Our results lead to efficient learning algorithms for structured
prediction models and for online clustering models which, in turn,
support reduction in problem size, improvements in training and
evaluation speed and improved performance. We have used our algorithms
to learn expressive models from large amounts of annotated data and
achieve state-of-the art performance on several natural language
processing tasks.
Biography
Kai-Wei Chang is a doctoral candidate advised by Prof. Dan Roth in the
Department of Computer Science, University of Illinois at
Urbana-Champaign. His research interests lie in designing practical
machine learning techniques for large and complex data and applying
them to real world applications.

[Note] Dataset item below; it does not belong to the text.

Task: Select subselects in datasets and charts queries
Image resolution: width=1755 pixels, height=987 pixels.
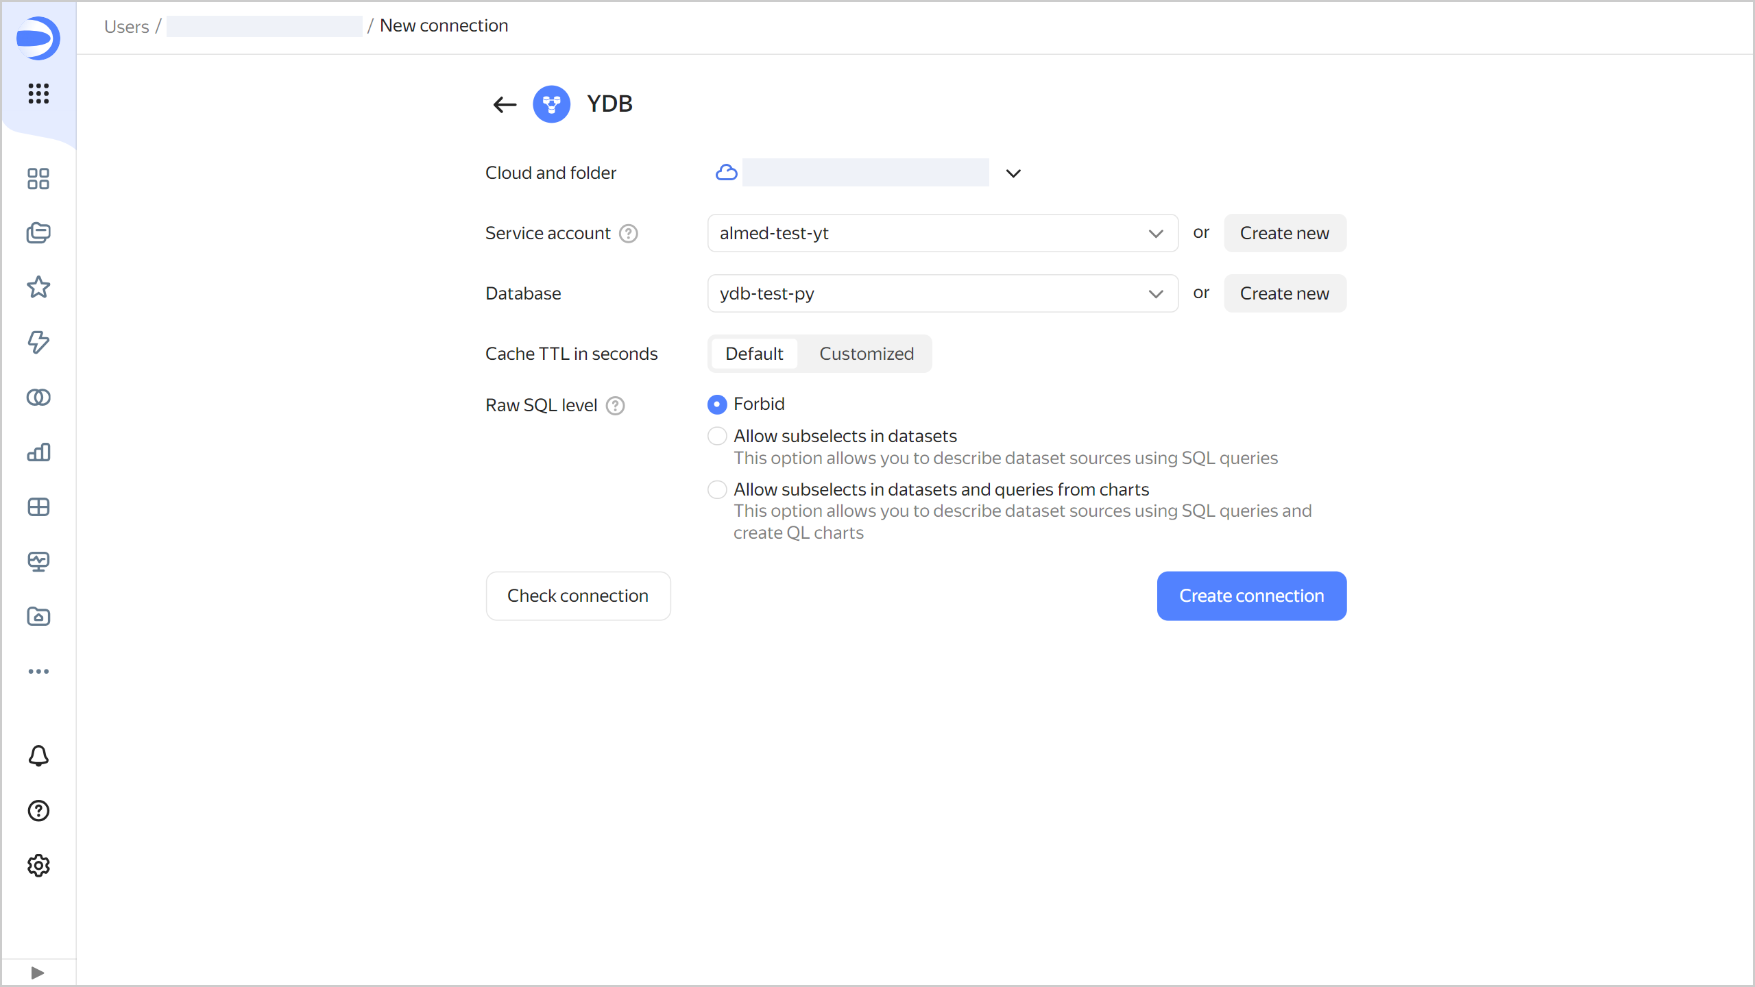Action: (x=717, y=489)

He has been working on various topics
in Machine learning and Natural Language Processing, including
large-scale learning, structured learning, coreference resolution, and
relation extraction. Kai-Wei was awarded the KDD Best Paper Award
(2010), the Yahoo! Key Scientific Challenges Award (2011), and the
C.L. and Jane W-S. Liu Award (2013) from the Department of Computer
Science at UIUC. He did internships at Microsoft CISL lab (2012) and
MSR (2013, 2014). He was one of the main contributors of a popular
machine learning library, LIBLINEAR.